(Stored data)

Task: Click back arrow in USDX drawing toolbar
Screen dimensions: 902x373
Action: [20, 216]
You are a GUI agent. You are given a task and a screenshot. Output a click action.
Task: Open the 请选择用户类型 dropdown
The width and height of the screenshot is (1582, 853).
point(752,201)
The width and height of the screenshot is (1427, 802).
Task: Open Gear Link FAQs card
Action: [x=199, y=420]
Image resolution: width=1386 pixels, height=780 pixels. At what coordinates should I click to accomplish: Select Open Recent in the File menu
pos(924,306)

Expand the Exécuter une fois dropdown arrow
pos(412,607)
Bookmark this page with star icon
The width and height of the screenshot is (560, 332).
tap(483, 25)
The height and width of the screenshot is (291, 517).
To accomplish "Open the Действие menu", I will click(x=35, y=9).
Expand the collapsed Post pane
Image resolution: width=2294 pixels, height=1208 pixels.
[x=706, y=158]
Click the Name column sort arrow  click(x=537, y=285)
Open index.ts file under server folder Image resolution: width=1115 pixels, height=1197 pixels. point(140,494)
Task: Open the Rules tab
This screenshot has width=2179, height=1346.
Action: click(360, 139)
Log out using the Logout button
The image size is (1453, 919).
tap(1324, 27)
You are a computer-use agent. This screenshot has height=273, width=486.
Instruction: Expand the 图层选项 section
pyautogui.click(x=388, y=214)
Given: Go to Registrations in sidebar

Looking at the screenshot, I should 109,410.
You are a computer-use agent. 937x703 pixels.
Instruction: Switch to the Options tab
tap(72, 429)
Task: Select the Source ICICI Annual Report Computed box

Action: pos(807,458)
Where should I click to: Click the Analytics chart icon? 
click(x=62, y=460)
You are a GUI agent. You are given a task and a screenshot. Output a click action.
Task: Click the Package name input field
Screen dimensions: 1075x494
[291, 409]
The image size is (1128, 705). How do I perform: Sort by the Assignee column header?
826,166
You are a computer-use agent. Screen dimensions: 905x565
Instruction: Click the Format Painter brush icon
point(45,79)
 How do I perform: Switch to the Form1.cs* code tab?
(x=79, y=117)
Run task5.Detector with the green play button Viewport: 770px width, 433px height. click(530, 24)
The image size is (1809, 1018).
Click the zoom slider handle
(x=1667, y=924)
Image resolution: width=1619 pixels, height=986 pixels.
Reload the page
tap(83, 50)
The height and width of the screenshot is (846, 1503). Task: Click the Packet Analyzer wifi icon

## About this exercise
Reproduce exactly the line that holds "Reload the page", then every line after it, ending with the final line of the records above.

## Exercise answer
Reload the page
tap(83, 50)
The height and width of the screenshot is (846, 1503). Task: Click the Packet Analyzer wifi icon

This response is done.